The European Commission based its decision on data from the SELECT-PsA 1, SELECT-PsA 2 and SELECT-AXIS 1 clinical trials. In the phase 3 SELECT-PsA 1 and SELECT-PsA 2 trials, upadacitinib met the primary endpoint —ACR20 response at week 12 compared with placebo — in adults with active PsA who demonstrated an inadequate response to non-biologic or biologic DMARDs, according to the release. In addition, the drug achieved noninferiority to adalimumab (Humira, AbbVie) — 40 mg administered every other week — regarding the ACR20 response at week 12.

Tom Hudson

According to the company, patients who received upadacitinib demonstrated greater improvements in physical function — as measured by HAQ-DI at week 12 — and skin symptoms — as measured by PASI-75 at week 16. In addition, a greater proportion of patients treated with upadacitinib achieved minimal disease activity compared with those who received placebo at week 24.

In the phase 2/3 SELECT-AXIS 1 trial, upadacitinib met the primary endpoint — Assessment of Spondyloarthritis International Society (ASAS) 40 response at week 14 compared with placebo — in adults who were naïve to biologic DMARDs and had an inadequate response or intolerance to NSAIDs. In addition, the drug achieved statistical significance across several multiplicity-adjusted key secondary endpoints compared with placebo, including ASAS partial remission at week 14 and Bath Ankylosing Spondylitis Disease Activity Index (BASDAI) 50 at week 14.

Meanwhile, safety results from all three trials were consistent with those reported in RA, with no new significant risks. Integrated safety data from SELECT-PsA 1 and SELECT-PsA 2 through week 24 demonstrated that serious adverse events occurred in 4.1% of the patients treated with upadacitinib 15 mg, compared with 3.7% in the adalimumab group and 2.7% in the placebo group. The most common adverse events in the upadacitinib group were upper respiratory tract infection, nasopharyngitis and increases in blood creatine phosphokinase, alanine aminotransferase and aspartate transaminase.

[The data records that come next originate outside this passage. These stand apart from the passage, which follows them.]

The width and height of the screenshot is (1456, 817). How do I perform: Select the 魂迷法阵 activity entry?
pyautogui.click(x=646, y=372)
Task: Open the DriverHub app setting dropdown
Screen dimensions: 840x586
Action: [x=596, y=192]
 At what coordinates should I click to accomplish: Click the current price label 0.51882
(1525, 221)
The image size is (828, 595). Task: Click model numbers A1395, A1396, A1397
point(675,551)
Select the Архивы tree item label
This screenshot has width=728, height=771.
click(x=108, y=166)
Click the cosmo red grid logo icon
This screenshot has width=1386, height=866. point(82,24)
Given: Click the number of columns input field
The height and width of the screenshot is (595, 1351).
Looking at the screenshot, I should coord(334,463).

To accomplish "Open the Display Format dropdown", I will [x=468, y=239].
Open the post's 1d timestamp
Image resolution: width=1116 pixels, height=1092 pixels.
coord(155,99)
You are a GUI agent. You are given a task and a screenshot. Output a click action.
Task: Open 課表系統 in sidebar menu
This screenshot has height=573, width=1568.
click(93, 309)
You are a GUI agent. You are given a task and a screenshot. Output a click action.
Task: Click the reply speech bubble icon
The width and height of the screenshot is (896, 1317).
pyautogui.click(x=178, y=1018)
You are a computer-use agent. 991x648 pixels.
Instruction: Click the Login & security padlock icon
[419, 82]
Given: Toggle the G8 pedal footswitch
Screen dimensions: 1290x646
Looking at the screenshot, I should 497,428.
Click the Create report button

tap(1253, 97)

In SELECT-AXIS 1, serious adverse events were reported in 1% of participants in both the upadacitinib and placebo groups. The most common adverse events in the upadacitinib group included blood creatine phosphokinase increase, diarrhea, nasopharyngitis, headache and nausea.

The European Commission’s decision means upadacitinib is approved for use in all EU member states as well as Iceland, Liechtenstein and Norway.

“Psoriatic arthritis and ankylosing spondylitis are multifaceted diseases that can cause severe pain, restricted mobility, and lasting structural damage,” Iain McInnes, MD, president of EULAR and director of the Institute of Infection, Immunity and Inflammation at the University of Glasgow, in Scotland, said in the release.

Iain McInnes

McInnes presented the findings of the SELECT-PsA 1 trial at the American College of Rheumatology Convergence 2020 meeting in November.

“In clinical trials, Rinvoq demonstrated improvements across multiple manifestations of these diseases,” he said in the release. “The approvals of Rinvoq for the treatment of PsA and AS offer physicians in the European Union an important new therapeutic option and for their patients a new opportunity to find meaningful relief from their debilitating symptoms.”